→ Extrahierter Text
== == ==

PGM: Mit einem Gratisangebot kann ich nicht konkurrenzieren

In der Sitzung der Parlamentarischen Gruppe Musik PGM vom 13. März ging es um Urheberrecht und Internetpiraterie im Musikmarkt. Der Schweizer Singer-Songwriter Ivo Sidler gab als direkt Betroffener Auskunft.

Ivo Sidler backstage. Foto: © 2013 by Tabea Hüberli

Es wurde noch nie so viel Musik konsumiert wie heute. Die Umsätze der Musiklabel sind aber in den letzten zehn Jahren um 67 % zurückgegangen. Die Einbrüche verlaufen umgekehrt proportional zur Zunahme der Breitband-Internetanschlüsse in den Schweizer Haushalten. Der Bundesrat kam 2010 in seiner Beantwortung des Postulats Savary zum Schutz der Urheberrechte im Internet zur Ansicht, es seien keine zusätzlichen Massnahmen nötig. Diese Einschätzung führte dazu, dass sich Betroffene im Verein Musikschaffende Schweiz zusammenfanden. Bundesrätin Simonetta Sommaruga setzte im letzten Jahr die Arbeitsgruppe AGUR 12 ein, die die aktuelle Urheberrechtssituation prüfen und Lösungsansätze aufzeigen soll.

== == ==

→ Quellenauszug
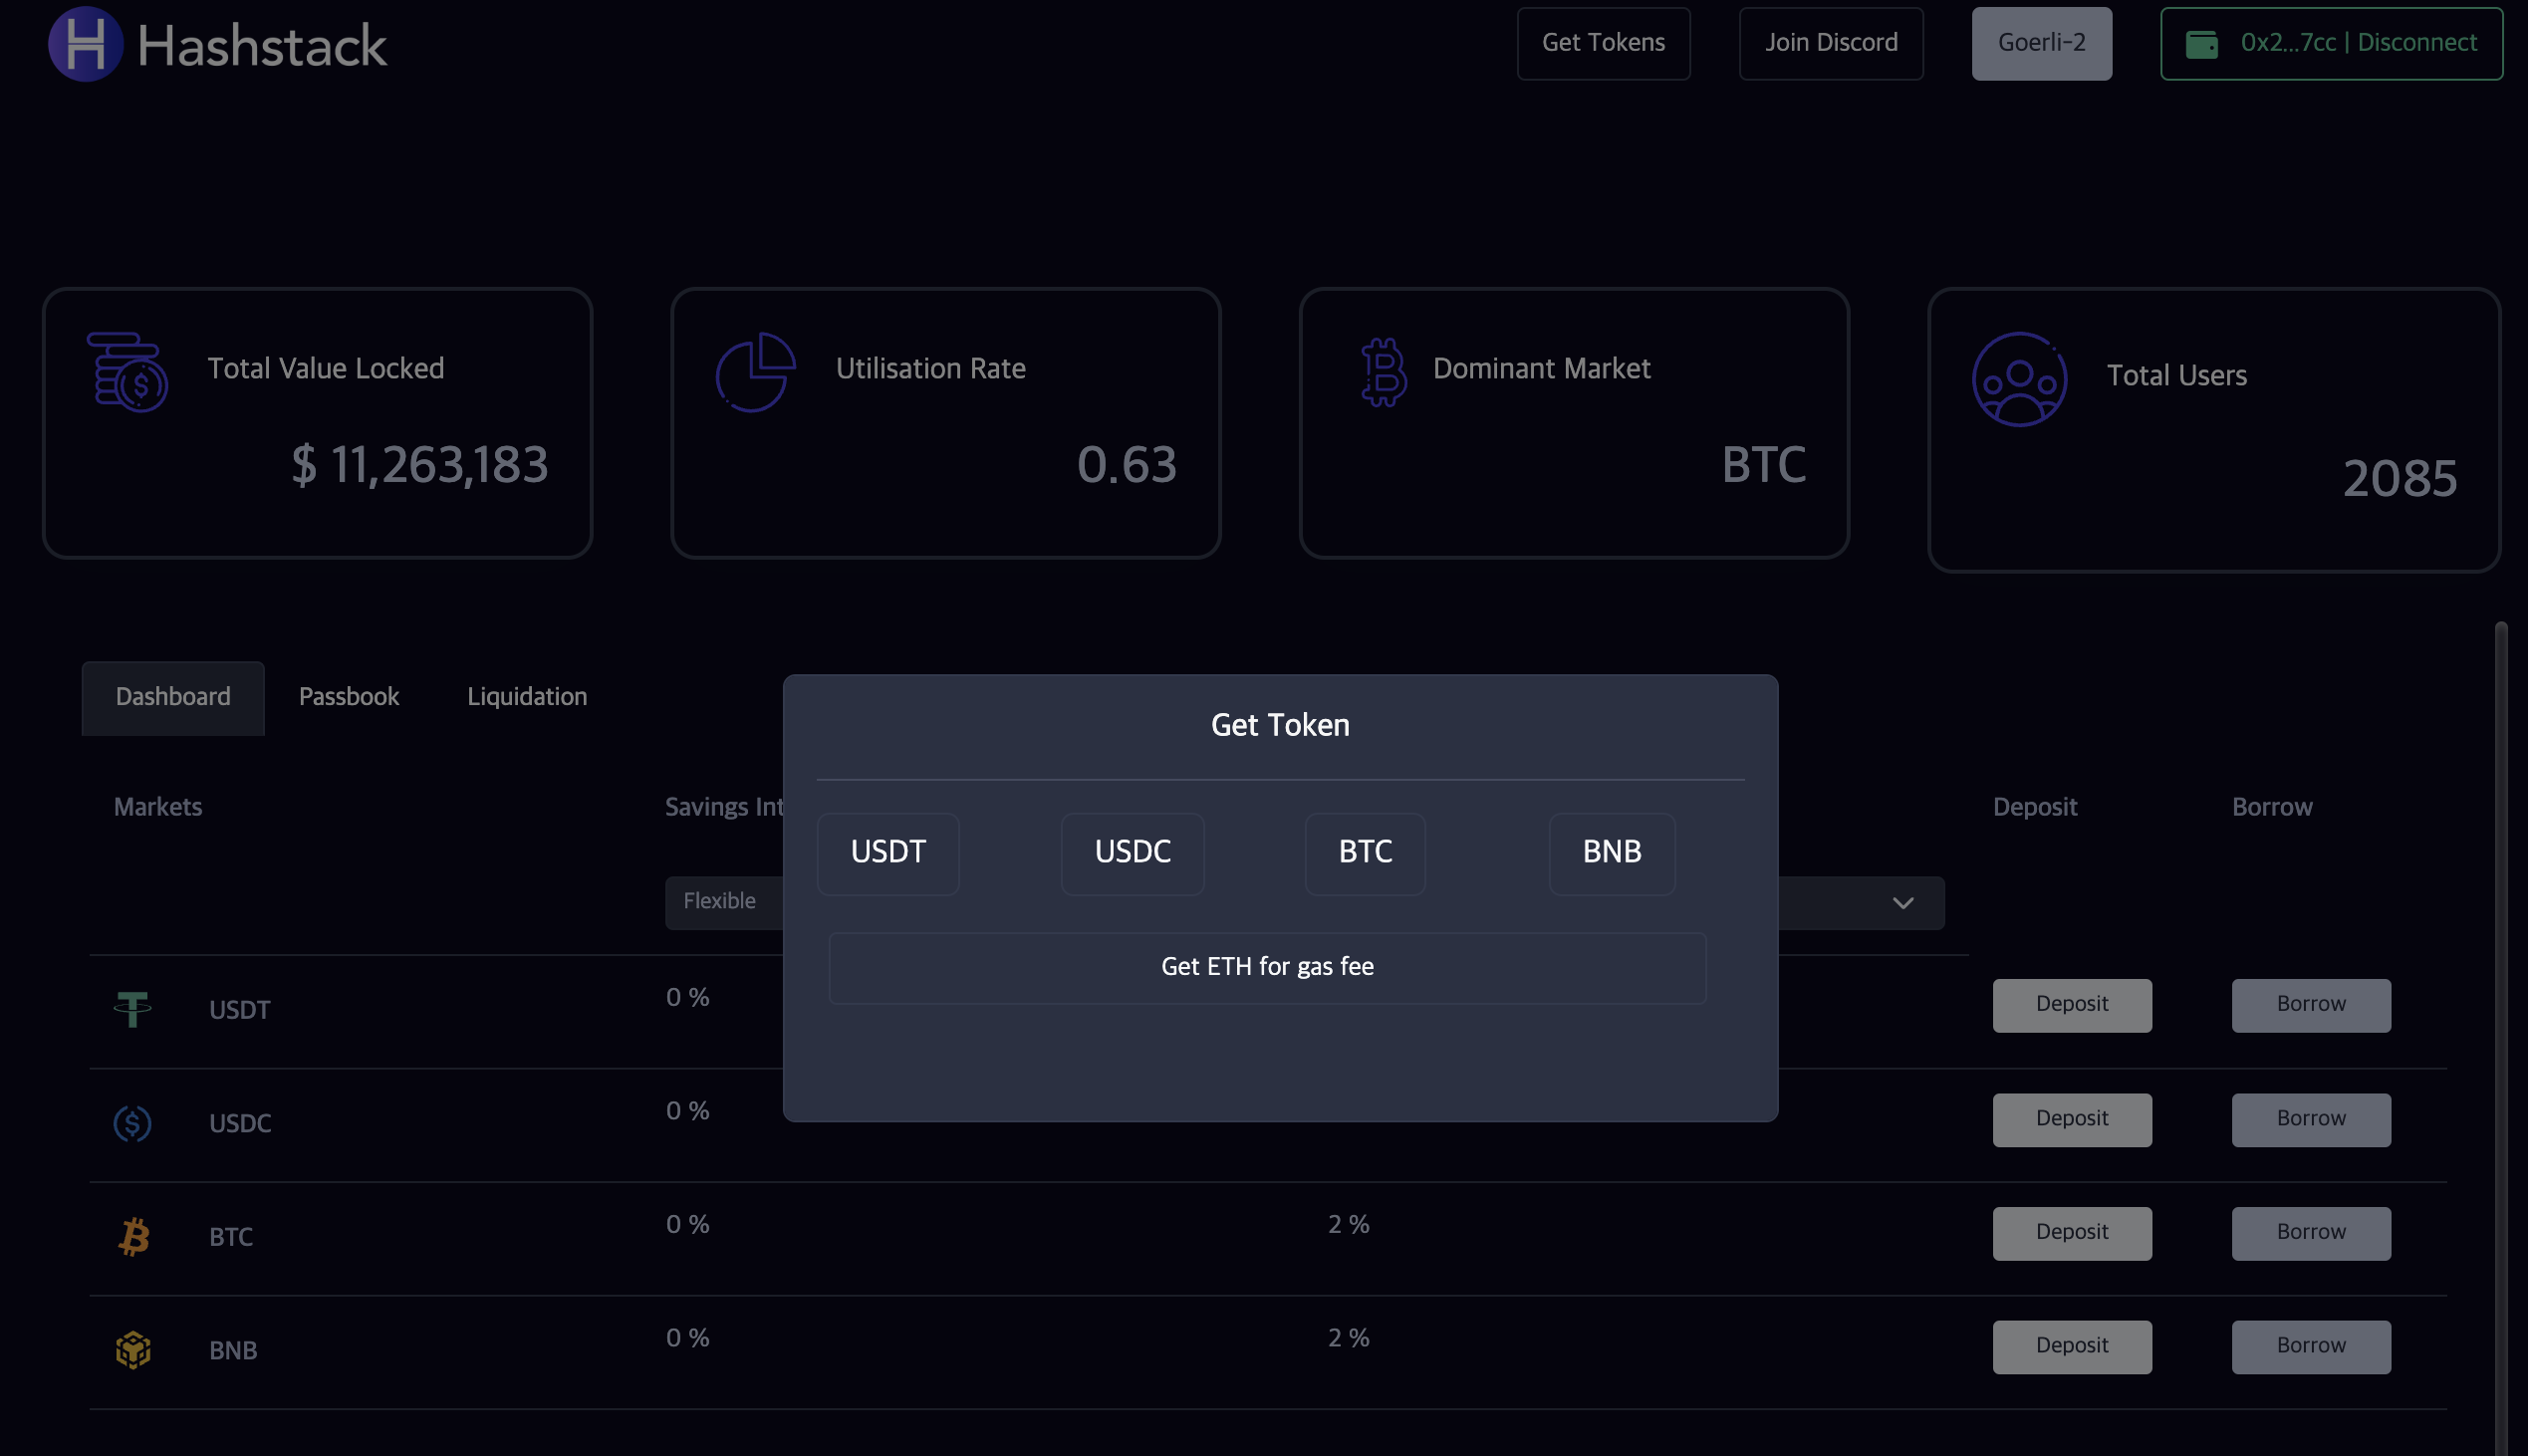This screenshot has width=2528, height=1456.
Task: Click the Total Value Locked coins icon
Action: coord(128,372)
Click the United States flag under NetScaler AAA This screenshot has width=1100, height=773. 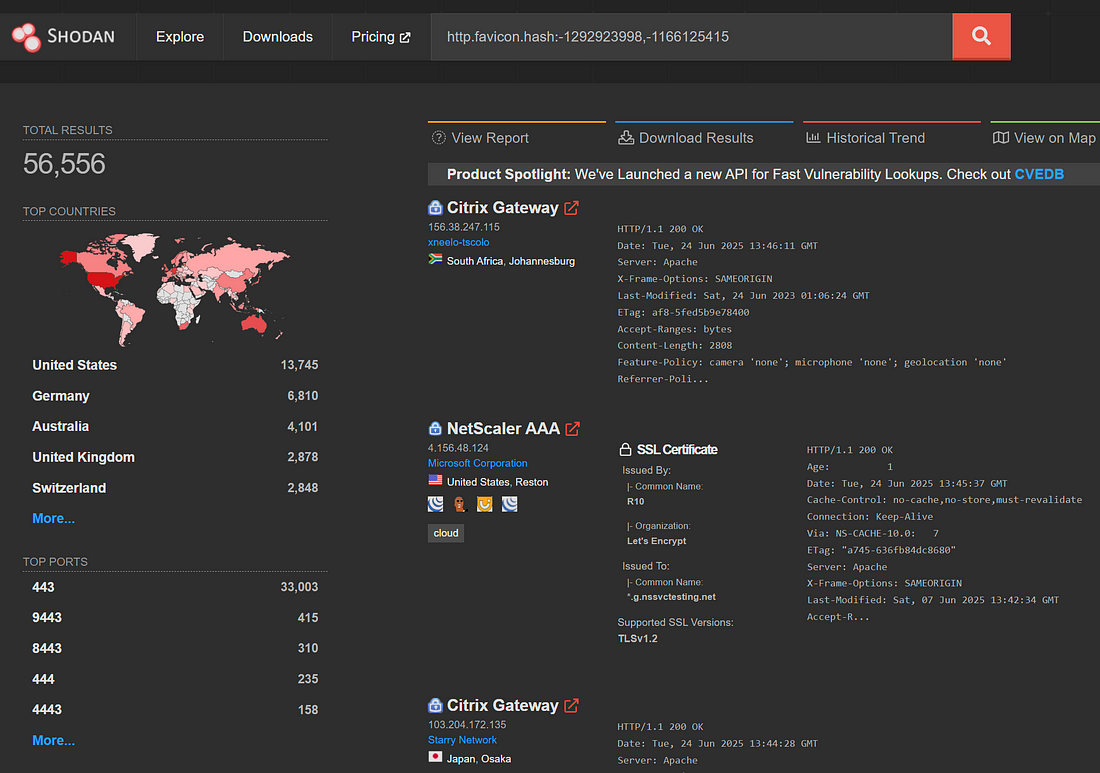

== == ==

→ Ziel der Übung
Erkläre bitte anhand des Textes über die PGM-Sitzung, warum sich Betroffene im Verein Musikschaffende Schweiz zusammenfanden.

→ Antwort
Der Bundesrat war 2010 in seiner Beantwortung des Postulats Savary zum Schutz der Urheberrechte im Internet zu der Ansicht gekommen, es seien keine zusätzlichen Maßnahmen nötig. Diese Einschätzung führte dazu, dass sich die Betroffenen im Verein zusammenfanden.